▶ _Prompt_:
Check each line of the data below for the word "legend", then extract the ones that have it.

Stored data
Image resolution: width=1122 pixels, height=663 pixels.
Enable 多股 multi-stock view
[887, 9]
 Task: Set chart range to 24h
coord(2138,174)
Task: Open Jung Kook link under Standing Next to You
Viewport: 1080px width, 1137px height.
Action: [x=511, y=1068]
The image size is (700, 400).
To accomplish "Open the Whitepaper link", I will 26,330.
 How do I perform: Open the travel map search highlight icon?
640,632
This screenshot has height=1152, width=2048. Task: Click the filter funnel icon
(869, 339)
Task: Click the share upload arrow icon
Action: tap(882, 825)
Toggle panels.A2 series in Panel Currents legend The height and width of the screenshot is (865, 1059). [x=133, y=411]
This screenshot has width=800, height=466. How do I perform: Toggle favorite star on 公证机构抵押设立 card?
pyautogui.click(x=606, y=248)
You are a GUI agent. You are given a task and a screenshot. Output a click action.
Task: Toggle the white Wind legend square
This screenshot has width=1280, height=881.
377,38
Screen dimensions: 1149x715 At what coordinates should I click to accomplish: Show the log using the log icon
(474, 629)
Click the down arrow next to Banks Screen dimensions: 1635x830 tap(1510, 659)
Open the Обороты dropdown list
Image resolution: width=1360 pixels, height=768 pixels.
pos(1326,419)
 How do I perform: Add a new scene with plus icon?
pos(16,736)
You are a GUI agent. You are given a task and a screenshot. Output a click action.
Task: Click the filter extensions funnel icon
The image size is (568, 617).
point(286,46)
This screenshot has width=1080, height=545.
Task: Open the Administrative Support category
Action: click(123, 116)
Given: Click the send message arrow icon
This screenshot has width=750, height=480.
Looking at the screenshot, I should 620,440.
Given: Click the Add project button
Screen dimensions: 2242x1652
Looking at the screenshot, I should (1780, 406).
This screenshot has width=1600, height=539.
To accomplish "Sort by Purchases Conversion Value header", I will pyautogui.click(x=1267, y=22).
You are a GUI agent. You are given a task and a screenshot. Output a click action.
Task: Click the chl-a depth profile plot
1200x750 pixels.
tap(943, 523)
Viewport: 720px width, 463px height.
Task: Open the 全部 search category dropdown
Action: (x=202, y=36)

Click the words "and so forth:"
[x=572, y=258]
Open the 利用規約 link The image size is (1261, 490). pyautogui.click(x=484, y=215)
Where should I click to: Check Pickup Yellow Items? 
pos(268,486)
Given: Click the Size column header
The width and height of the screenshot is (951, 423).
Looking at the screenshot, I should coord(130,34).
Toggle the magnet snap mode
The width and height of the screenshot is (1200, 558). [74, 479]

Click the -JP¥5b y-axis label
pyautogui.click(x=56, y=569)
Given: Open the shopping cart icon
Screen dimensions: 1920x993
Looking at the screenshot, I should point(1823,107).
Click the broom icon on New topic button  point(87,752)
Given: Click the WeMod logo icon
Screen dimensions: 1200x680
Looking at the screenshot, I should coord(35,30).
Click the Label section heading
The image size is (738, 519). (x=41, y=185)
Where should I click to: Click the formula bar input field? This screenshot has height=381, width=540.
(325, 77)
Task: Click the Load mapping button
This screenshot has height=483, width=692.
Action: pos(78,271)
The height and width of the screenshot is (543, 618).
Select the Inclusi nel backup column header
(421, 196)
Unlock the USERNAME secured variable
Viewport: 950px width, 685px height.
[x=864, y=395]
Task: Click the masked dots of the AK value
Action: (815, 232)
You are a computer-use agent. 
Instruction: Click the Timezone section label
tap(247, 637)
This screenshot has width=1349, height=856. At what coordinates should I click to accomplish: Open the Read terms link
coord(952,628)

▶ _Reply to the task_:
Toggle panels.A2 series in Panel Currents legend The height and width of the screenshot is (865, 1059). [x=133, y=411]
Task: Toggle the white Wind legend square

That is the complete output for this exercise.